Reconditi Massimo, Linari Marco, Lucii Leonardo, Stewart Alex, Sun Yin-Biao, Boesecke Peter, Narayanan Theyencheri, Fischetti Robert F, Irving Tom, Piazzesi Gabriella, Irving Malcom, Lombardi Vincenzo
Laboratorio di Fisiologia, DBAG, Università di Firenze, I-50134 Firenze, and OGG, Istituto Nazionale di Fisica della Materia, Italy.
Nature. 2004 Apr 1;428(6982):578-81. doi: 10.1038/nature02380.

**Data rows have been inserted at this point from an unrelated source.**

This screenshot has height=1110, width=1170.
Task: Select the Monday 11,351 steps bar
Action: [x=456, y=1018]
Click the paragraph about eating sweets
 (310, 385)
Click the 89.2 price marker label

Muscle contraction is driven by the motor protein myosin II, which binds transiently to an actin filament, generates a unitary filament displacement or 'working stroke', then detaches and repeats the cycle. The stroke size has been measured previously using isolated myosin II molecules at low load, with rather variable results, but not at the higher loads that the motor works against during muscle contraction. Here we used a novel X-ray-interference technique to measure the working stroke of myosin II at constant load in an intact muscle cell, preserving the native structure and function of the motor. We show that the stroke is smaller and slower at higher load. The stroke size at low load is likely to be set by a structural limit; at higher loads, the motor detaches from actin before reaching this limit. The load dependence of the myosin II stroke is the primary molecular determinant of the mechanical performance and efficiency of skeletal muscle.

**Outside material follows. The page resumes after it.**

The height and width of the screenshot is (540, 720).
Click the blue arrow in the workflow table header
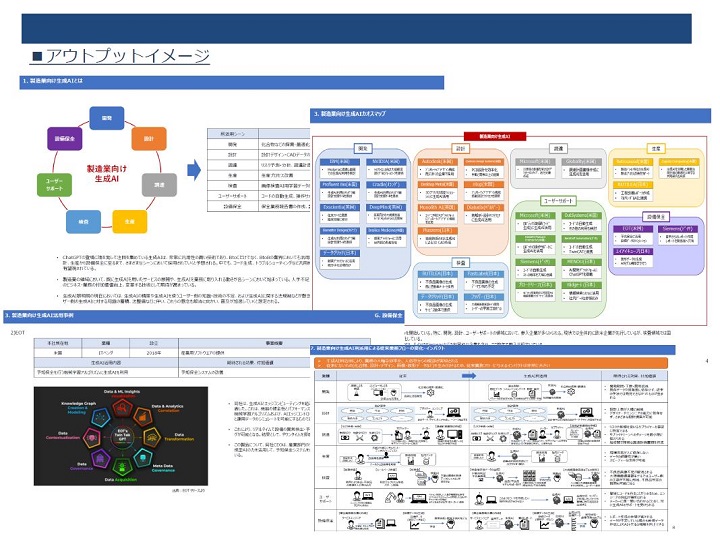click(x=469, y=376)
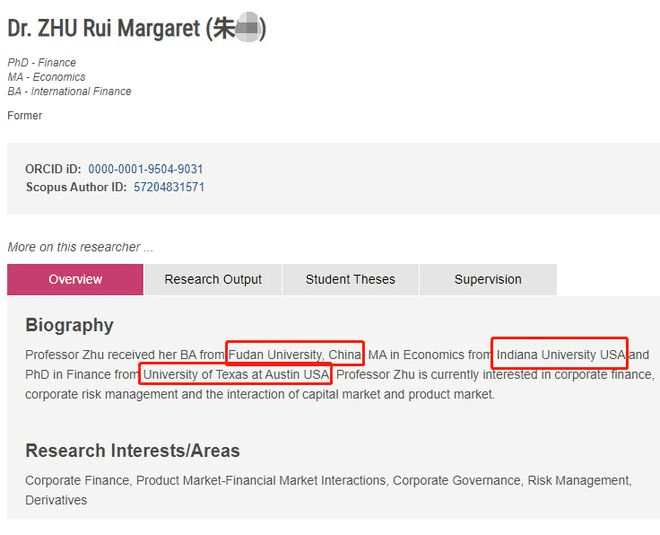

肌肉收缩由运动蛋白肌球蛋白II驱动,它与肌动蛋白丝短暂结合,产生一个单位的丝位移或“工作冲程”,然后分离并重复这个循环。冲程大小此前已在低负荷下使用分离的肌球蛋白II分子进行测量,结果差异较大,但未在肌肉收缩过程中运动蛋白所对抗的较高负荷下进行测量。在这里,我们使用一种新颖的X射线干涉技术,在完整的肌肉细胞中以恒定负荷测量肌球蛋白II的工作冲程,保留了运动蛋白的天然结构和功能。我们发现,在较高负荷下冲程更小且更慢。低负荷下的冲程大小可能由结构限制设定;在较高负荷下,运动蛋白在达到这个极限之前就会从肌动蛋白上分离。肌球蛋白II冲程的负荷依赖性是骨骼肌机械性能和效率的主要分子决定因素。